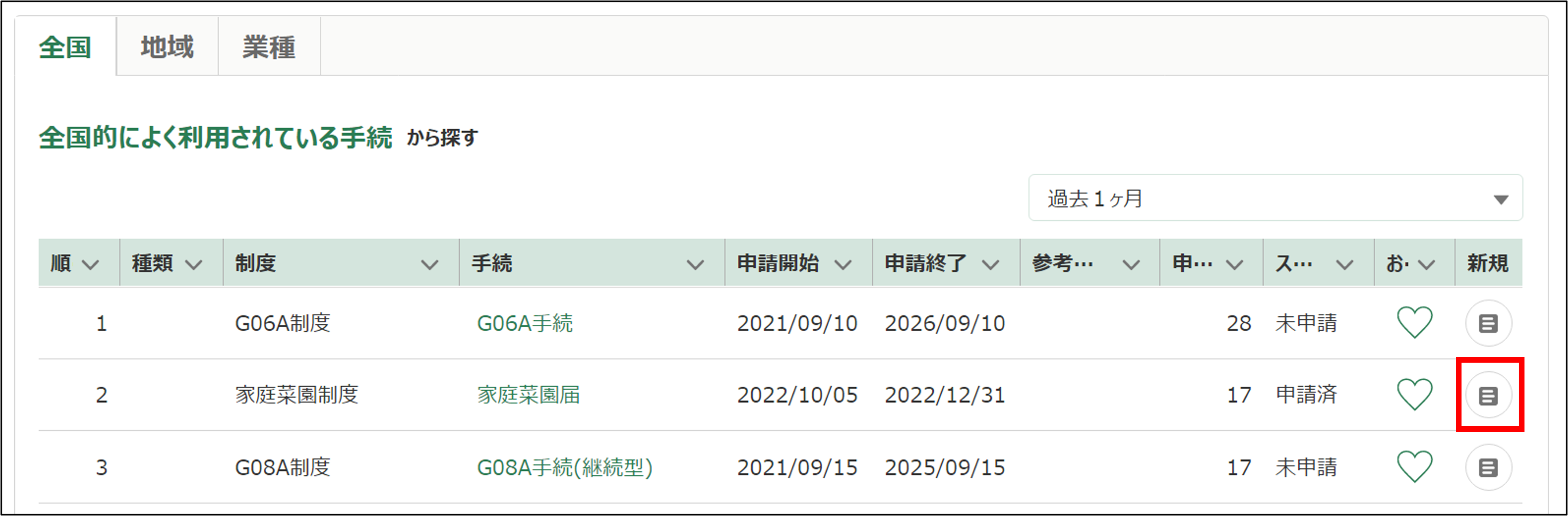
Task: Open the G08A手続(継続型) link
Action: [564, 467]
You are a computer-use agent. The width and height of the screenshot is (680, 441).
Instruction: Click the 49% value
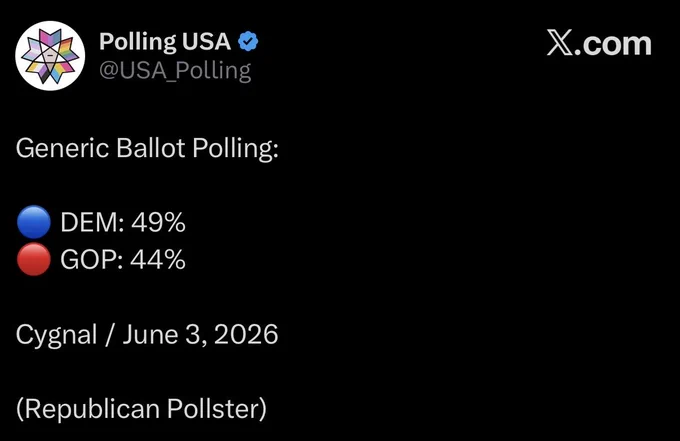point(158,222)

◆ Task directions ◆
Please copy out every line of the data above word for word, omitting the pictures.

◆ Solution to this exercise ◆
Task: Open the G08A手続(継続型) link
Action: [564, 467]
You are a computer-use agent. The width and height of the screenshot is (680, 441).
Instruction: Click the 49% value
point(158,222)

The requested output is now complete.